In Mere Tragedies Palmer opens up small windows into the lives of various characters, allowing us to peer in only for a moment before slamming them shut. Each story –– most not much longer than a page, some shorter –– situate a reader in an instance; a snippet in fictional time.
Some of these snippets are heavy, such as the one involving a man overcome with shame. Shame in the form of knick-knacks like candy wrappers and unflattering elementary school pictures he hides daily under his mattress. Shame that pains his reflection with blemishes, “he’s blue-black and when he looks at himself he thinks of a bruise.” And with tact, Palmer’s words project this mans shame off the page, allowing us to connect on a human level –– it’s no secret that every one has something they are ashamed of.

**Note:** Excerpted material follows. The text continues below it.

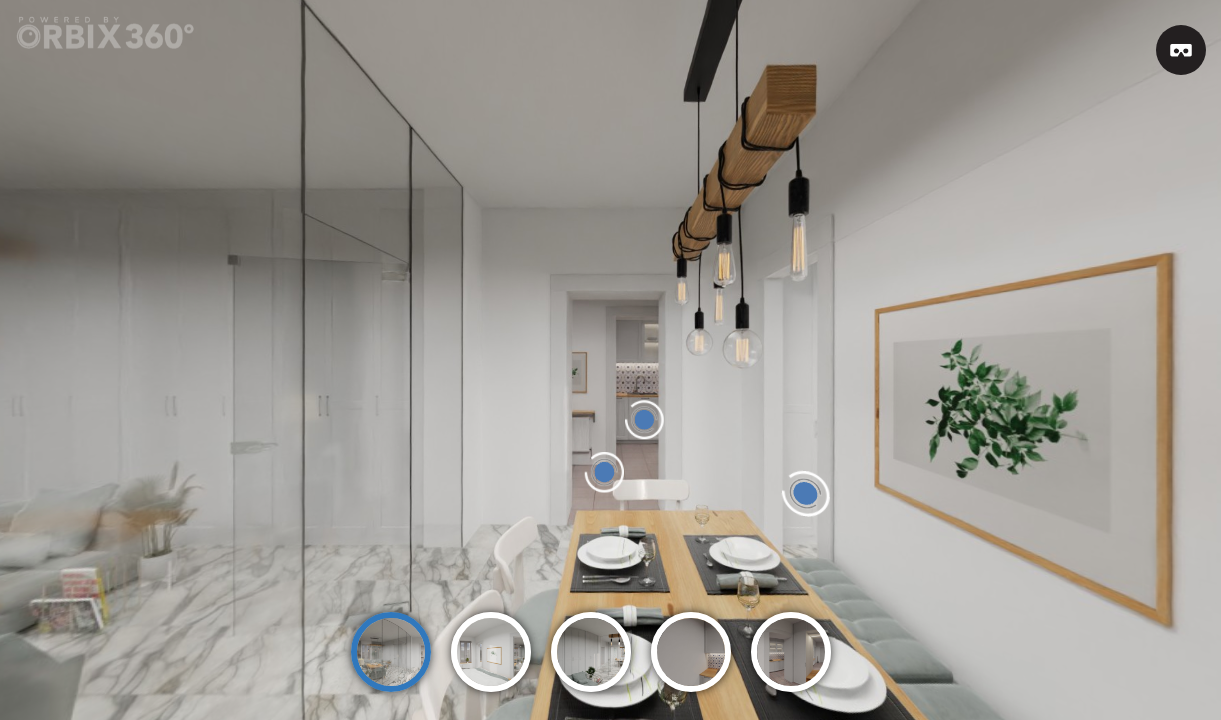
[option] (391, 642)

Others simply exhibit Palmer’s gift for portraying seemingly mundane things like daily routines, in an interesting way. Routines like tying a shoe. A simple enough act that Palmer’s writing turns vivid using abrupt stand-alone images.

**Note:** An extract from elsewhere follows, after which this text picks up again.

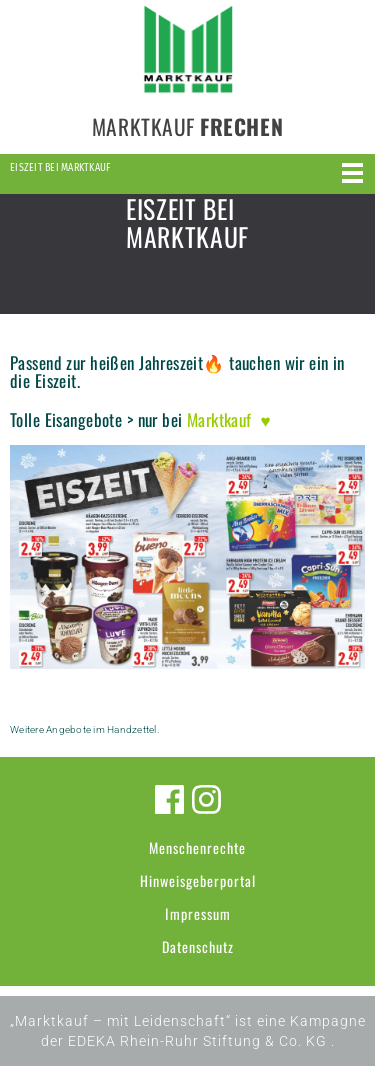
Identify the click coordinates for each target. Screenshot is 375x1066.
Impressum (198, 913)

Chan puts his shoes on first thing. Before he brushes his teeth, before he combs his hair, before he slurps down a bowl of cereal, he ties right over left lace and pulls heel snug into sole. The house, he is aware, is filthy from his feet.
At night, the last thing he undresses are the shoes.

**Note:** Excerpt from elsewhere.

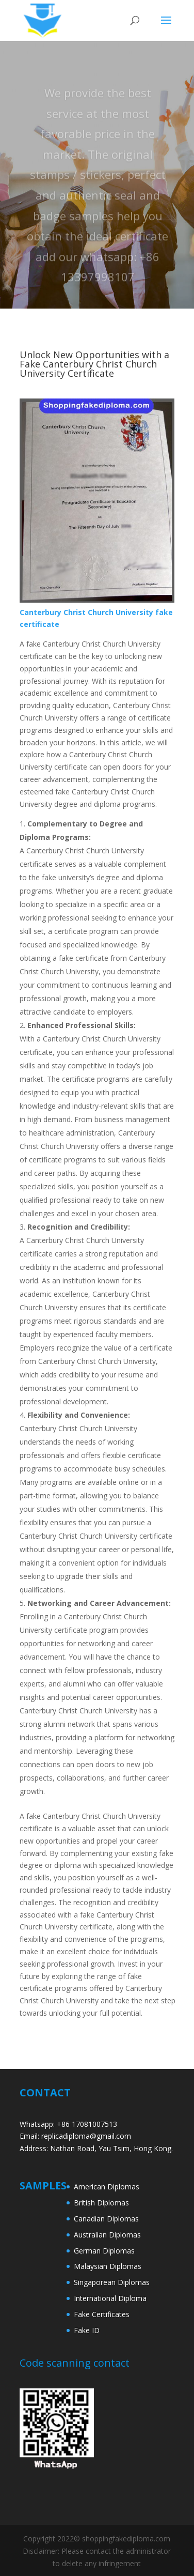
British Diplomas (101, 2202)
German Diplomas (104, 2251)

While in bed he wiggles toes and rocks heels back and forth. He feels free.
Then there are those that exhibit the power in the unsaid, the seven eighths of the iceberg all those fiction handbooks and creative writing professors talk about. One small story involving a girls self image subtly hide feelings of inadequacy and anxiety beneath the words themselves.
A boy and a girl sleep together at night. He curls up, wraps his limbs around her, although he is slightly smaller. He claims she is the most beautiful creature he has ever seen and she tries to believe him.
Her diet is water-based, mostly grapes and apples, and she pees twice a night even though she does not drink much water. The boy accuses her bladder. She defends it. He accepts insistence.
The culmination of these small stories is a picture of everyday life told from different perspectives.
The book is as small as the stories themselves (43 pages), and so one can look at it almost as a day. A day in the existence of different characters. What they see in a day, what they do in a day, what they feel in a day. And collecting all these experiences ground the ebb and flow of a day in life; a day where you may have feelings of inadequacy for a few moments, a day where you may think extra carefully about the dough you have been kneading everyday for years, a day where you have a crazy dream and analyze it before forgetting all about it a few hours later. And even though every activity, thought, dream or emotion is relatively mundane, it is still significant for some weird reason that’s hard to explain. Mere Tragedies is all about that weird significance, showing us how the mundane can sometimes add up and become quite compelling –– when told the right way.